Fragmento proporcionado:
────
Lisímaco Peralta: Una Canción y 44 Balazos

Buena parte de las canciones vallenatas consideradas como clásicas narran vivencias, pasajes y anécdotas, o son manifestaciones de amor o de nostalgia. En síntesis, las letras son inspiradas por sucesos o sentimientos pasados o presentes. Los compositores convierten en personajes populares a sus amadas, amigos y compadres, quienes inspiran al artista. Muchas veces por fortuna la melodía es premiada con el éxito.

La Locura

La relación del homenajeado y la canción, es de orgullo y gratitud pues significa su ingreso al universo creativo del compositor el cual inmortaliza su nombre en el canto. Es el caso, por ejemplo, del tema “Lluvia de Verano” de la autoría del maestro Hernando Marín Lacouture, inspirada y dedicada a su amigo Lisímaco Peralta, el cual marcaría el destino de su protagonista.

En mayo de 1978 se lanza el álbum La Locura, grabado por el entonces joven cantante guajiro Diomedes Díaz, quien frisaba los 21 años, acompañado en el acordeón por su paisano Juancho Rois, dos años menor que él. Ninguno de los dos jóvenes talentos intuía la magnitud del éxito que alcanzaría un trabajo musical que a la postre los consagraría como grandes del folclor.

El acordeón con que interpretó Rois aquellas melodías ni siquiera él mismo pudo repetirlo en otros discos. Una posible influencia del sacerdote capuchino italiano Hilario de Pescosolido, conocedor de música sacra y experto en acordeón piano y armonio, con el que Juancho tomó clases a su paso por el colegio La Divina Pastora de Riohacha, puede explicar la singular evocación barroca en temas como “Acompáñame” y “ El alma en un acordeón”. El álbum aún hoy es considerado un hito dentro de la música vallenata. Siete de los doce temas del LP se convirtieron en éxito inmediato: “Acompáñame”, “La Piedrecita”, “El Alma en un acordeón”, “Vendo el Alma”, “Lo más bonito”, “Sol y Luna” y, por supuesto, “Lluvia de Verano”.
────
Datos guardados:
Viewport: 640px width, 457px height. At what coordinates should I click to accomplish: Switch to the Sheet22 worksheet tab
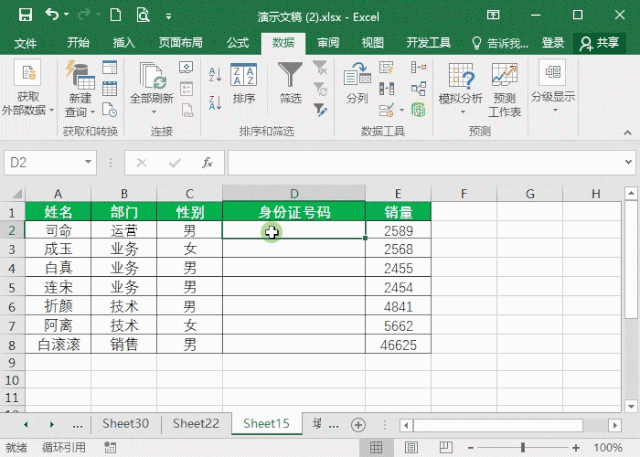pyautogui.click(x=195, y=424)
────
Instrucción A:
Responde estas preguntas sobre el fragmento acerca de Lisímaco Peralta:
(i) ¿Quién compuso “Lluvia de Verano”?
(ii) ¿En qué mes y año salió el álbum La Locura?
(iii) ¿En qué colegio tomó Juancho Rois clases con Hilario de Pescosolido?
Instrucción B: Prolonga el fragmento sobre Lisímaco Peralta a partir de su última oración.
Los datos no guardan relación con el fragmento.

Respuesta A:
(i) Hernando Marín Lacouture.
(ii) En mayo de 1978.
(iii) En el colegio La Divina Pastora de Riohacha.

Respuesta B:
La locura fue el nombre más apropiado para el disco, no sólo porque musicalmente constituía un derroche de talento incomparable, sino porque reflejaba acertadamente la convulsa época que se vivía en La Guajira. Y es que en 1978 se iba a producir la más grande cosecha de marihuana de toda la bonanza: Las 75.000 hectáreas de cannabis sativa sembradas en la Sierra Nevada (en la parte guajira) simulaban un inmenso delantal.

El cultivo y exportación de marihuana se habían convertido en el mayor generador de empleo rural y urbano en la media guajira y parte del sur del departamento. El campesino emocionado recibía montones de dinero que nunca hubiesen llegado a sus manos sembrando yuca o plátano. Era la locura. Así mismo, la alta capacidad adquisitiva impulsó el armamentismo civil, en una tierra donde la tenencia de armas hacía parte de una larga tradición para la custodia del honor. Las armas facilitaron que los pequeños conflictos, que anteriormente se resolvían con el diálogo de los mayores, ahora terminaran en tiroteos con saldo de muertos y heridos. Era la locura.

Entre los miles de jóvenes campesinos que se engancharon en el negocio de la marihuana figuraba Lisímaco Antonio Peralta Pinedo, nacido en 1947 en el desaparecido caserío de Guacaraca, jurisdicción del corregimiento de Las Flores, municipio de Riohacha en la época. Hijo de Luis Rafael Peralta Moscote y María Pinedo Gil, ejerció diversos oficios desde jornalero hasta conductor de camioncitos, volquetas y taxis, empujado por la pobreza.

A mediados de los años setenta Lisímaco, al enterarse de las ganancias que producía la marihuana, decidió meterse al negocio, primero como transportador de las fincas a los puertos y pistas de aterrizaje clandestinas y luego como comprador de cosechas que él mismo embarcaba. De esa forma hizo una pequeña fortuna, invirtió en propiedades y se estableció en Santa Marta.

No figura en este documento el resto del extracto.